■ **TASK**
For the entries that follow, say how many lines hold the string "computer", with nothing else in the reply.

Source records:
● ● ● ● ●
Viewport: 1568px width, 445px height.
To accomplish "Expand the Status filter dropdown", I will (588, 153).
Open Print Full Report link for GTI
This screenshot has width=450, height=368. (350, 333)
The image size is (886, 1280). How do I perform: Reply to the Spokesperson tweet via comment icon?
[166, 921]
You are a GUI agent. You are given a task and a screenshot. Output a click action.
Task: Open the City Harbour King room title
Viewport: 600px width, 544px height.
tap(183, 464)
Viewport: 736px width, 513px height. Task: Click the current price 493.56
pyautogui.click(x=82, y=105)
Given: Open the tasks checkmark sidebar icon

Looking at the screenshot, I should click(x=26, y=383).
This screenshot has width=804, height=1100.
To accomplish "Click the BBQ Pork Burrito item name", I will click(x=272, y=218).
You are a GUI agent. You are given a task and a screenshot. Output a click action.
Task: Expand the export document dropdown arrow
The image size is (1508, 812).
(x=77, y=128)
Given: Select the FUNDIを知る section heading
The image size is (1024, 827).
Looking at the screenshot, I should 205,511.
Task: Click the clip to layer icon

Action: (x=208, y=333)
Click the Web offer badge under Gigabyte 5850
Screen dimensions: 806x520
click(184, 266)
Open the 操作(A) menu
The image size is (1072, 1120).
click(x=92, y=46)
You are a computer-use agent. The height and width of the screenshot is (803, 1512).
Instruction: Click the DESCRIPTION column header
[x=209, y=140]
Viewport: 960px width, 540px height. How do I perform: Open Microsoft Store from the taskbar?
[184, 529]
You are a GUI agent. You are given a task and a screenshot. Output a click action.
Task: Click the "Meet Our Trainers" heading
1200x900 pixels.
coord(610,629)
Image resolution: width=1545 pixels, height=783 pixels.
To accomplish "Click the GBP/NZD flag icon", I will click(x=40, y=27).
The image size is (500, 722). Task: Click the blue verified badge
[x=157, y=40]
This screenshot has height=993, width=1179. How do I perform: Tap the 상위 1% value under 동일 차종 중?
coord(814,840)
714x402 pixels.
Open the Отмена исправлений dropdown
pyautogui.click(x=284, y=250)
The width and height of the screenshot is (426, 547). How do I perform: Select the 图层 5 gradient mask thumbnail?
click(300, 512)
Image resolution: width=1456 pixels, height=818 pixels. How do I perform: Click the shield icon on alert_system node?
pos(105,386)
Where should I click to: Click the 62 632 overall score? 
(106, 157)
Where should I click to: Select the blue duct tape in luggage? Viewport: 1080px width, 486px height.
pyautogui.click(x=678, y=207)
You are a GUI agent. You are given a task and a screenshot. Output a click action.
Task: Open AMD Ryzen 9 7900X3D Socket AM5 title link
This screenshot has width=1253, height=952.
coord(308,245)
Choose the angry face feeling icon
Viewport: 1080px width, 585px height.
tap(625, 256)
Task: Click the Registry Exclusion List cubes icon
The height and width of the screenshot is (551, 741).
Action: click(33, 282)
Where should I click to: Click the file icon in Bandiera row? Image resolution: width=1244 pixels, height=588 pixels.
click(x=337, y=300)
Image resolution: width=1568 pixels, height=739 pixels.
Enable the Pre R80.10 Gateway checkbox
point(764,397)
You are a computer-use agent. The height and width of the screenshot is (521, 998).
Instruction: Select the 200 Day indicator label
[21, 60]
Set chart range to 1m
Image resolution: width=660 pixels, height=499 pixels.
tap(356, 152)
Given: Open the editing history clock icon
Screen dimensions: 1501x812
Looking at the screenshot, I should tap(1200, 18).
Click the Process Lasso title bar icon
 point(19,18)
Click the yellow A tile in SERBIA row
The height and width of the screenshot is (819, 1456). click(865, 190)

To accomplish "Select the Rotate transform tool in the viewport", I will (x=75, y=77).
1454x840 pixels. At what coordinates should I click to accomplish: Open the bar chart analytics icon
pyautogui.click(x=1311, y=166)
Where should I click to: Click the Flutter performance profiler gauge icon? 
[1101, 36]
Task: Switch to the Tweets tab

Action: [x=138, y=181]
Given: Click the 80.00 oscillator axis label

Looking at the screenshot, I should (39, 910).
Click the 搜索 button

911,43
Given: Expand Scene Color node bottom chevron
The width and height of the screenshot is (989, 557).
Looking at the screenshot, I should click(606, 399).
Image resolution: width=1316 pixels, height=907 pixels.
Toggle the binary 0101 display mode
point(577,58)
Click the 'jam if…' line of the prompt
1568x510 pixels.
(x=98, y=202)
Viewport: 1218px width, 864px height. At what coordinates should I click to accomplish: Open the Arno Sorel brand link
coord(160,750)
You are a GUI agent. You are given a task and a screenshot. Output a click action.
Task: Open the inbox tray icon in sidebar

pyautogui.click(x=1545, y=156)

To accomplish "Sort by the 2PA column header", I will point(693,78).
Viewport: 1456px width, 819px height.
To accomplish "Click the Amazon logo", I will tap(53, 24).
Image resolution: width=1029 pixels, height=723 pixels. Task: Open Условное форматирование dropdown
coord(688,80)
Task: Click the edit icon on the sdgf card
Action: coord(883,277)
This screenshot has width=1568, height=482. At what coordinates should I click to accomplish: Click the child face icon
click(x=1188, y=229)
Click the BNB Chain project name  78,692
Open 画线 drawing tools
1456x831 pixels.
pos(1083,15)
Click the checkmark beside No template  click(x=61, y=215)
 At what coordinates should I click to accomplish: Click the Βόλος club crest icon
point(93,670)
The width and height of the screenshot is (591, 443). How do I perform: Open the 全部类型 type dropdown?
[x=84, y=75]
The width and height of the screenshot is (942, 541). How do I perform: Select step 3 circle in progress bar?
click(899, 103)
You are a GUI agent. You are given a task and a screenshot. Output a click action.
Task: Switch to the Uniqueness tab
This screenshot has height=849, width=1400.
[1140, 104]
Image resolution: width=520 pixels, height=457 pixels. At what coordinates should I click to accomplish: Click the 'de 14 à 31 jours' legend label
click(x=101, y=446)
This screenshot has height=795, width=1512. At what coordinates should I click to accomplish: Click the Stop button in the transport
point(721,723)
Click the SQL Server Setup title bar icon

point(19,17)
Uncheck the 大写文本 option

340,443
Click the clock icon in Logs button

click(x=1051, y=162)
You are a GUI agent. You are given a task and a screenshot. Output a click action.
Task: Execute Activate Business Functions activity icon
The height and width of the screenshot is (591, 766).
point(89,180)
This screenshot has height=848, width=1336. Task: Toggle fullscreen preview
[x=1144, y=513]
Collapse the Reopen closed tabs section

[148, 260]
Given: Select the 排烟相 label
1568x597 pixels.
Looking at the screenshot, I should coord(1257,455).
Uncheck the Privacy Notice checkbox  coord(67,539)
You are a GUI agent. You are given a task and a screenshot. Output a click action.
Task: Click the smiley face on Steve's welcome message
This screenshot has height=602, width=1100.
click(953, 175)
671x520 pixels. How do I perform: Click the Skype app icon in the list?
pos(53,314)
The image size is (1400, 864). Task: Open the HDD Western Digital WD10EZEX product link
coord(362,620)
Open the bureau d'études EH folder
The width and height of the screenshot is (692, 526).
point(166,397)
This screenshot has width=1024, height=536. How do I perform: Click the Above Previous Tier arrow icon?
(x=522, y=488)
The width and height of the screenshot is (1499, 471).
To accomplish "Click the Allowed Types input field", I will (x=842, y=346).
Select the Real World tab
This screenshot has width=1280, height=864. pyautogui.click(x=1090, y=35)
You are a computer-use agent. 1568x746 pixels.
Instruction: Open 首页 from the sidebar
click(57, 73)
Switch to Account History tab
● ● ● ● ●
■ **ANSWER AREA**
3